The mining giant BHP faces the world’s largest class action after more than half a million new claimants joined the fight for justice for Brazil’s worst ever environmental disaster.
Pogust Goodhead is now representing 700,000 Claimants seeking damages of £36 billion after the collapse of the Fundão tailings dam in Mariana, Brazil. The disaster claimed the lives of 19 people and resulted in thousands of people being displaced, villages being submerged in toxic mining waste, and farms, fish stocks and livelihoods destroyed.
Our Global Managing Partner and CEO, Tom Goodhead, said: “Financial compensation will never turn back the clock for our clients to happier, healthier and wealthier times pre-disaster, nor will it ever remediate the environment to the way it was.
“If BHP had paid compensation fairly and in a reasonable time, however, they would have at least done the right thing and would have lived up to the corporate ESG values they constantly espouse.
“Instead, as a result of continued attempts to frustrate justice, they have now landed themselves and their investors with financial liabilities multiples higher than they should have been and have prolonged the agony for the victims.

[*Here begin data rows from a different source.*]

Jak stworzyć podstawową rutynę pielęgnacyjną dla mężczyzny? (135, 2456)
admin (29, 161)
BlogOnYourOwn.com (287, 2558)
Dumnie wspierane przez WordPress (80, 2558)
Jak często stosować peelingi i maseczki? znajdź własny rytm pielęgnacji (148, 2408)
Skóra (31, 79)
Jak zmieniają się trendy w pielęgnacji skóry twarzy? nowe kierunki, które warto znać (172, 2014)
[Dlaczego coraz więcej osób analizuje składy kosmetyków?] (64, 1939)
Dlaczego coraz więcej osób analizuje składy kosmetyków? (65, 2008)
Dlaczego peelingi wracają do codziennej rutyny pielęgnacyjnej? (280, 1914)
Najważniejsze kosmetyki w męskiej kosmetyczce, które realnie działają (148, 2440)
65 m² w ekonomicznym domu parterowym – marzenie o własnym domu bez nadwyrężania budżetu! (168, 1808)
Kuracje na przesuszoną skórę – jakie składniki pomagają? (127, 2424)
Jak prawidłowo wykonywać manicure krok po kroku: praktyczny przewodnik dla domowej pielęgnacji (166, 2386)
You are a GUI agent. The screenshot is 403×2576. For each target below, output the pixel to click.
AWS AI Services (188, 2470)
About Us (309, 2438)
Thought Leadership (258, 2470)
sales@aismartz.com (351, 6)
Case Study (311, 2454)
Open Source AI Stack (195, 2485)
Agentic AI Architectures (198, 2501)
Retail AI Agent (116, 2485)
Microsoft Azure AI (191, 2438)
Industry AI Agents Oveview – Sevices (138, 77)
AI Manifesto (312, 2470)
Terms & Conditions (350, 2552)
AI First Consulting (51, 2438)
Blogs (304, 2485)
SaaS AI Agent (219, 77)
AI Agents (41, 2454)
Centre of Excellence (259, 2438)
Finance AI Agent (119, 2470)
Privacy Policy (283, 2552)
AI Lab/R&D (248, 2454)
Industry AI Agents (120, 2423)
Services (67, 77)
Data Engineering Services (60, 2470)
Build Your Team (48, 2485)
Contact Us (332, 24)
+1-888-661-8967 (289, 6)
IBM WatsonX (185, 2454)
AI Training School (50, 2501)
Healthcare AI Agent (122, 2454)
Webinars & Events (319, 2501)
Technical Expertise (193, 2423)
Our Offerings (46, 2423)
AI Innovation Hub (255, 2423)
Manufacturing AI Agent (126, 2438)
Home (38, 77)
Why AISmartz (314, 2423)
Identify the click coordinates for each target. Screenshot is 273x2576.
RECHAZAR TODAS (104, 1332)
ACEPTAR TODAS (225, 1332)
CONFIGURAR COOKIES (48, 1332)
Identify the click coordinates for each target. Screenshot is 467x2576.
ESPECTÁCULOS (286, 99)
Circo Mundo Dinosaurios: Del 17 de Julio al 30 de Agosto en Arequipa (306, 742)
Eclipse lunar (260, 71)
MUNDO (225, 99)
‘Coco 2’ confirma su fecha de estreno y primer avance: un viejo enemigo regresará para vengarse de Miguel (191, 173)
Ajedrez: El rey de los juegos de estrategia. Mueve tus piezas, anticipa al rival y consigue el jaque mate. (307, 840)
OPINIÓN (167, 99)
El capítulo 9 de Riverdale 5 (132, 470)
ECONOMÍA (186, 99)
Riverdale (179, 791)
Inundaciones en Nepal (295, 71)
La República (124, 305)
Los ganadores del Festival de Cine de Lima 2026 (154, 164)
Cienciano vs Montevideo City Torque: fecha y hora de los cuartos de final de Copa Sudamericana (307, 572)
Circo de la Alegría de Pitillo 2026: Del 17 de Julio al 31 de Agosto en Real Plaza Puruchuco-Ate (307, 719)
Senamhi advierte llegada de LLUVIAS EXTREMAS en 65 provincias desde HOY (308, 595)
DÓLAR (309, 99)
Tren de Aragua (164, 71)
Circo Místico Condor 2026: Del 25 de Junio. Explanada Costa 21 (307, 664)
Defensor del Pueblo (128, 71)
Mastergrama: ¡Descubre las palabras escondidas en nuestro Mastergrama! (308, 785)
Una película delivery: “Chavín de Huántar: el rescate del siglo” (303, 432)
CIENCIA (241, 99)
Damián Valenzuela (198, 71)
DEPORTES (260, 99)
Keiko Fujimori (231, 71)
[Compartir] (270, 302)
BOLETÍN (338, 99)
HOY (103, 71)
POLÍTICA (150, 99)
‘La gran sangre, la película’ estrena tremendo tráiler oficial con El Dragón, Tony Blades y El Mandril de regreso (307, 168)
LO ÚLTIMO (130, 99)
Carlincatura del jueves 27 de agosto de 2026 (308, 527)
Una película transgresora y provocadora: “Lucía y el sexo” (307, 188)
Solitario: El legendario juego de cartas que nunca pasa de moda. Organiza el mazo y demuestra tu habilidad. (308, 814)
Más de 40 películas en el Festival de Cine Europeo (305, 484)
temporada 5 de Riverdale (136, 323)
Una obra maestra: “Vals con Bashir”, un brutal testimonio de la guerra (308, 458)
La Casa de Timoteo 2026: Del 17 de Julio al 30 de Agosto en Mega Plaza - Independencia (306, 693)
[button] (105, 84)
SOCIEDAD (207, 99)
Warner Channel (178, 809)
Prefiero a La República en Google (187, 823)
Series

BHP’s handling of the Mariana dam disaster has been a textbook case of corporate wrongdoing.”
Among the new Claimants are members of the Guarani, Tupiniquim and Pataxos indigenous communities, alongside a significant number of Afro-Brazilian Quilombolas, descendants of African slaves trafficked to Brazil. They joined members of the Krenak indigenous community, whose lands run along the banks of the Rio Doce.
Maykon Krenak, one of the Claimants from the Krenak community, said: “BHP came to my house, took my food, soiled my water and tried to erase our identity. We want justice”.
Media outlets around the world reported on the case this week, with coverage including the front page of the Financial Times, Bloomberg, Reuters, The Times, Australian Financial Review, and the Sydney Morning Herald.
There was also extensive coverage in the media across Brazil, including Folha, BBC Brazil, Veja, and many more.